Mali ve idari denetim gerekliliği

Yayın Tarihi: 22/10/12 07:00
okuma süresi: 10 dak.
A- A A+
Çağdaş ekonomilerin temelinin gelir-gider, tüm borç-alacak nitelikli faaliyetler ile tüm ekonomik kıymetlere ilişkin işlemlerin muhasebe kayıtlarına doğru ve mevzuata uygun olarak yansıtılması prensibine dayandırılmış olduğu tüm kesimlerce bilinmektedir.

Gerek resmi kurumlar gerekse işletmeler ile tüketici konumunda bulunan kişiler, ilgili kurumun sunduğu mal ve hizmetler hakkındaki kararlarına esas oluşturulan bilgilerin eksiksiz ve hatasız olmasını istemektedir. Bu nedenle, başta devlet olmak üzere gerek Devletin ve resmi kurumların, gerekse işletmeler ile tüketicilerin yaptıkları tüm işlemlerin en gerçekçi şekilde kayıt altında tutmaları çok önemlidir.

● Yapılacaklar:
1. Aşağıdaki ifadelerin metinle uyuşup uyuşmadığını belirtin; her biri için evet ya da hayır deyin ve karara esas olan sözcükleri metinden aynen alıntılayın. (a) Metin 22/10/12 tarihinde yayımlanmıştır. (b) Metnin okuma süresi 15 dakikadır. (c) Metne göre işlemlerin en gerçekçi şekilde kayıt altında tutulması önemsizdir.
2. Metinde "Mali ve idari" ifadesinden başlayıp "tüm kesimlerce bilinmektedir." ifadesi de dahil olmak üzere o ifadeye kadar uzanan kısmı, "ekonomik" yerine "maddi" koyarak yeniden yazın.
Yanıt verirken yalnızca yukarıdaki metinden yararlanın.

● Kayıt alıntıları:
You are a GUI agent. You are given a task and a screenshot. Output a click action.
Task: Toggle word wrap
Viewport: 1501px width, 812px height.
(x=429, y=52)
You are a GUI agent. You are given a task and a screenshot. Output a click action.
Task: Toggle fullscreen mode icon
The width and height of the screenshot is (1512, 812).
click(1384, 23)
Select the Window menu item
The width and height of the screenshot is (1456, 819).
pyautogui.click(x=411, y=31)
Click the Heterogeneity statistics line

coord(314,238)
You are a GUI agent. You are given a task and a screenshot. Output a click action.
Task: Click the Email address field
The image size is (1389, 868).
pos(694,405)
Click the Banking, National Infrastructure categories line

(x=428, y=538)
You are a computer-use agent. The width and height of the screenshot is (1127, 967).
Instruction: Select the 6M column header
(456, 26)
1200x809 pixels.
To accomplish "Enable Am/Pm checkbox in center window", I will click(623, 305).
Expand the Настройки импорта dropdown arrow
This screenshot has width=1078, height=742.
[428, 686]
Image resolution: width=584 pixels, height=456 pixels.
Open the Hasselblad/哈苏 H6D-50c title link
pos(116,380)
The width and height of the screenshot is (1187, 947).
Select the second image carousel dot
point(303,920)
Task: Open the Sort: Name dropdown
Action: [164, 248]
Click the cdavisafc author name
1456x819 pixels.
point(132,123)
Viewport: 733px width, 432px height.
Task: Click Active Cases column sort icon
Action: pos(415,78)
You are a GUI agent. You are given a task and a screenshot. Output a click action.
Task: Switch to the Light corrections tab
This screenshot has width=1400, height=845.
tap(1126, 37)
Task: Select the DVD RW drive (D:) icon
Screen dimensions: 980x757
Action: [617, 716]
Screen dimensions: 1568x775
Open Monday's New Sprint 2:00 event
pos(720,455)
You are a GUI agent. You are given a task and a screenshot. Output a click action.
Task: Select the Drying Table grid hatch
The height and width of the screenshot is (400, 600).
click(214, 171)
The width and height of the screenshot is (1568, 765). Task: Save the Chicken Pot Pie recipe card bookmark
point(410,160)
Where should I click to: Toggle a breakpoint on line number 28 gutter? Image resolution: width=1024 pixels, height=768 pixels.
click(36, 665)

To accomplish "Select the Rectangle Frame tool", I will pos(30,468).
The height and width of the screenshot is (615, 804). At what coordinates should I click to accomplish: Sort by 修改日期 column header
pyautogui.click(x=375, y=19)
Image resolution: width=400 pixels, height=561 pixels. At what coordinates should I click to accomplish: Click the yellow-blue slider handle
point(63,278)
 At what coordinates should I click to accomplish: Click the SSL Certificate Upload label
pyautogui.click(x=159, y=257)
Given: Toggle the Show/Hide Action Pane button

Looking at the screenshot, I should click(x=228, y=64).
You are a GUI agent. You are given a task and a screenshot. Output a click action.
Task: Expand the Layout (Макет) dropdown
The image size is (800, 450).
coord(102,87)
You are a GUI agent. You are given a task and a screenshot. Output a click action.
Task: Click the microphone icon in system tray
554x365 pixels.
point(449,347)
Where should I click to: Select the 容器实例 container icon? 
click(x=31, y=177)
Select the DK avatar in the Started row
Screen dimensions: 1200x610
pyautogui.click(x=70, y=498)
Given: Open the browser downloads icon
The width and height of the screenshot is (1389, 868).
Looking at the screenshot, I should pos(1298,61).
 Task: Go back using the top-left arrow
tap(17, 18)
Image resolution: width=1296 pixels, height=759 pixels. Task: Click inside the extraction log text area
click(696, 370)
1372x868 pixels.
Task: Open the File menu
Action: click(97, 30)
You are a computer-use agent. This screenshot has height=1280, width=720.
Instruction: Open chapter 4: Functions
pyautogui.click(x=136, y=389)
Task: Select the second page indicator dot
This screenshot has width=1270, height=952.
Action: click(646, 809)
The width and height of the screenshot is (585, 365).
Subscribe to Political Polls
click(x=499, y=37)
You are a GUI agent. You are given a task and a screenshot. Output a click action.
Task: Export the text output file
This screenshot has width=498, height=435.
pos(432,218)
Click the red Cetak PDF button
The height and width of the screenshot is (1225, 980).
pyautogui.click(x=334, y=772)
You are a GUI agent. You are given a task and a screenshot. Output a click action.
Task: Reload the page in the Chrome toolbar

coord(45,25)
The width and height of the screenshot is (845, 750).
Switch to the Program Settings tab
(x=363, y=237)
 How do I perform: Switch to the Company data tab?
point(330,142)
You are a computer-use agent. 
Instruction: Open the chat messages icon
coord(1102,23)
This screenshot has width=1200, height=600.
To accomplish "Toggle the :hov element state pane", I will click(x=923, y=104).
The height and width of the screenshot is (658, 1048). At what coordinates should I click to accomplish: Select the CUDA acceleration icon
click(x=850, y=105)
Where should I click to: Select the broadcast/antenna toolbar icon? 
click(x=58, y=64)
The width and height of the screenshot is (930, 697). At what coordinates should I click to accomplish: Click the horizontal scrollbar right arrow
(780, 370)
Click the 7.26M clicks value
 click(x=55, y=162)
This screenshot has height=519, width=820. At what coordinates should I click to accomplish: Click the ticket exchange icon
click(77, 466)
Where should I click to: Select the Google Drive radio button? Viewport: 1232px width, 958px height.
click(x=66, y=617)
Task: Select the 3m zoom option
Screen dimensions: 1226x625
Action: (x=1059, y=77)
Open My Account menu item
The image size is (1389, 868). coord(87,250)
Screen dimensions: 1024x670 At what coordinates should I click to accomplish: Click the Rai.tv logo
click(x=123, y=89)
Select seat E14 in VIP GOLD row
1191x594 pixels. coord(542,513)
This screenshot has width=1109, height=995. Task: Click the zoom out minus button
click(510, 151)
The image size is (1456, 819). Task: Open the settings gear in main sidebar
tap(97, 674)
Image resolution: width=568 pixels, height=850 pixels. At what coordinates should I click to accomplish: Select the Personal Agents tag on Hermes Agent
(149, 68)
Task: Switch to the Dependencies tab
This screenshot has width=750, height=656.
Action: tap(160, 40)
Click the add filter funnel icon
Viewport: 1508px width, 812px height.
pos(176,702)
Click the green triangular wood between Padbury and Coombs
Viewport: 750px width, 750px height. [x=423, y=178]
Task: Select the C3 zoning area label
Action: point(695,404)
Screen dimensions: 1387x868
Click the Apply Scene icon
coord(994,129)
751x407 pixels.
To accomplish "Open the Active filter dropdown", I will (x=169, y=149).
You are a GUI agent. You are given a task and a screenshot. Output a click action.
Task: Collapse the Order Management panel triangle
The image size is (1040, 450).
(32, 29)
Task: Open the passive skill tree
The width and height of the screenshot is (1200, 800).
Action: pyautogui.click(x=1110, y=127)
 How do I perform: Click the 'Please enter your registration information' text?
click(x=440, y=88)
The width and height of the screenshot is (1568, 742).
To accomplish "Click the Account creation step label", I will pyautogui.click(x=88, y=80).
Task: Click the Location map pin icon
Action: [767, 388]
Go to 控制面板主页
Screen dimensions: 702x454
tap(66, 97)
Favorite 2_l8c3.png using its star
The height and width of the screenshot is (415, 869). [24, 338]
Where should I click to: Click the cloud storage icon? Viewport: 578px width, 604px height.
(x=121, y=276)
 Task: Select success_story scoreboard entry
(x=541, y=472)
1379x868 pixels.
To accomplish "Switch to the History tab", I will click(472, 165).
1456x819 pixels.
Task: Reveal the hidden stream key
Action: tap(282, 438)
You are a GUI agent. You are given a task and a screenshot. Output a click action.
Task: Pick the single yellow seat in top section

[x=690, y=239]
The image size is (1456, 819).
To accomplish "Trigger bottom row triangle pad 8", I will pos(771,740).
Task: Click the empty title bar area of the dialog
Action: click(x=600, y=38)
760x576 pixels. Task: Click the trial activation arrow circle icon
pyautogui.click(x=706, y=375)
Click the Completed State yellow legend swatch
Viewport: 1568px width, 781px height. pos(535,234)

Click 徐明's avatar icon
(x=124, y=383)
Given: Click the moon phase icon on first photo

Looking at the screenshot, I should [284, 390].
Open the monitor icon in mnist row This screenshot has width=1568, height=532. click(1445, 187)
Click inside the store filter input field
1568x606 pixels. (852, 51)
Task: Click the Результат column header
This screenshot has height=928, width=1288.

● Görev yanıtları:
1.
(a) Evet: "Yayın Tarihi: 22/10/12 07:00"
(b) Hayır: "okuma süresi: 10 dak."
(c) Hayır: "en gerçekçi şekilde kayıt altında tutmaları çok önemlidir"

2.
Mali ve idari denetim gerekliliği

Yayın Tarihi: 22/10/12 07:00
okuma süresi: 10 dak.
A- A A+
Çağdaş ekonomilerin temelinin gelir-gider, tüm borç-alacak nitelikli faaliyetler ile tüm maddi kıymetlere ilişkin işlemlerin muhasebe kayıtlarına doğru ve mevzuata uygun olarak yansıtılması prensibine dayandırılmış olduğu tüm kesimlerce bilinmektedir.